— Exercise description —
Please transcribe the data below in full, word for word, without the images.

++++ Data to use

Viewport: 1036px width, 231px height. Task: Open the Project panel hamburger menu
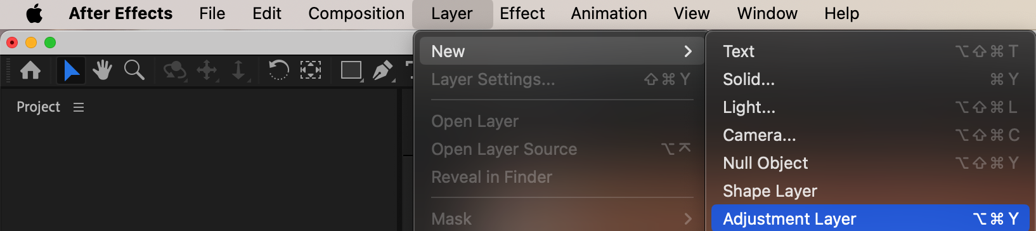pyautogui.click(x=79, y=107)
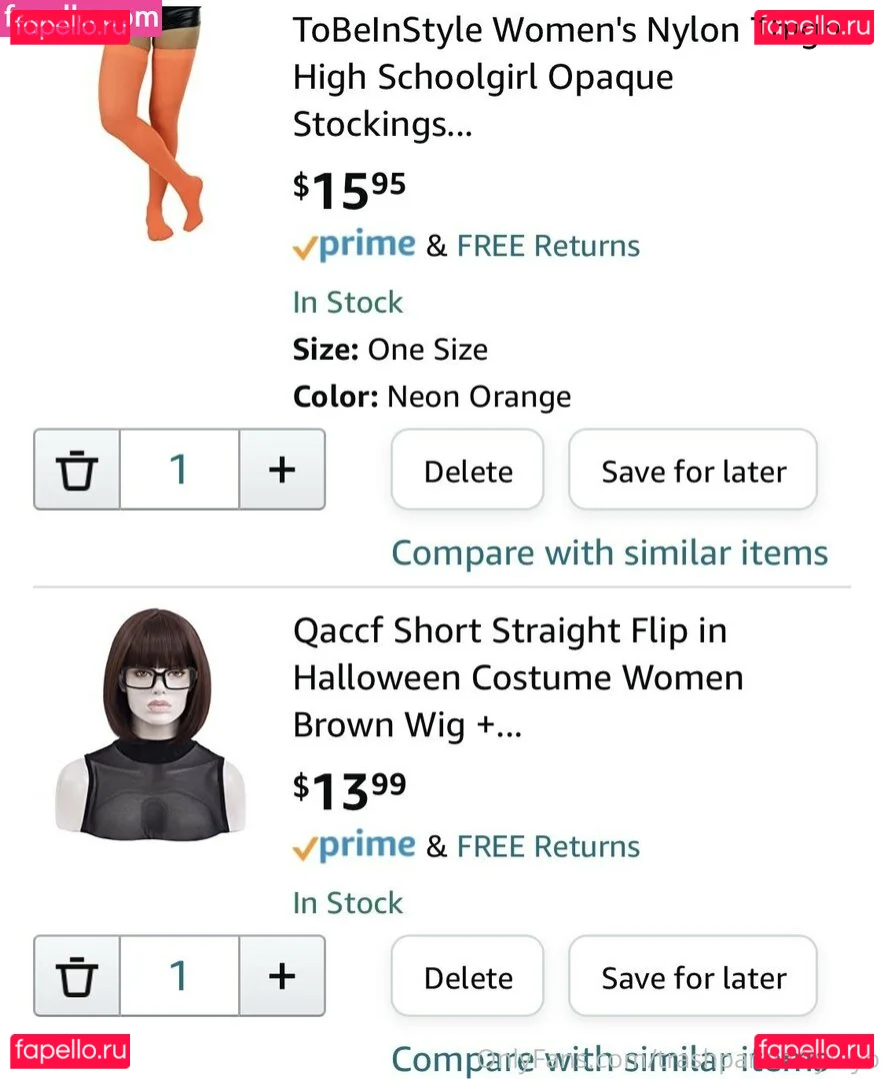This screenshot has width=884, height=1079.
Task: Click quantity field of stockings item
Action: pyautogui.click(x=179, y=470)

++++++++

— Exercise output —
Viewport: 1036px width, 231px height. Task: Open the Project panel hamburger menu
pyautogui.click(x=79, y=107)
This screenshot has width=884, height=1079.
Task: Click quantity field of stockings item
Action: pyautogui.click(x=179, y=470)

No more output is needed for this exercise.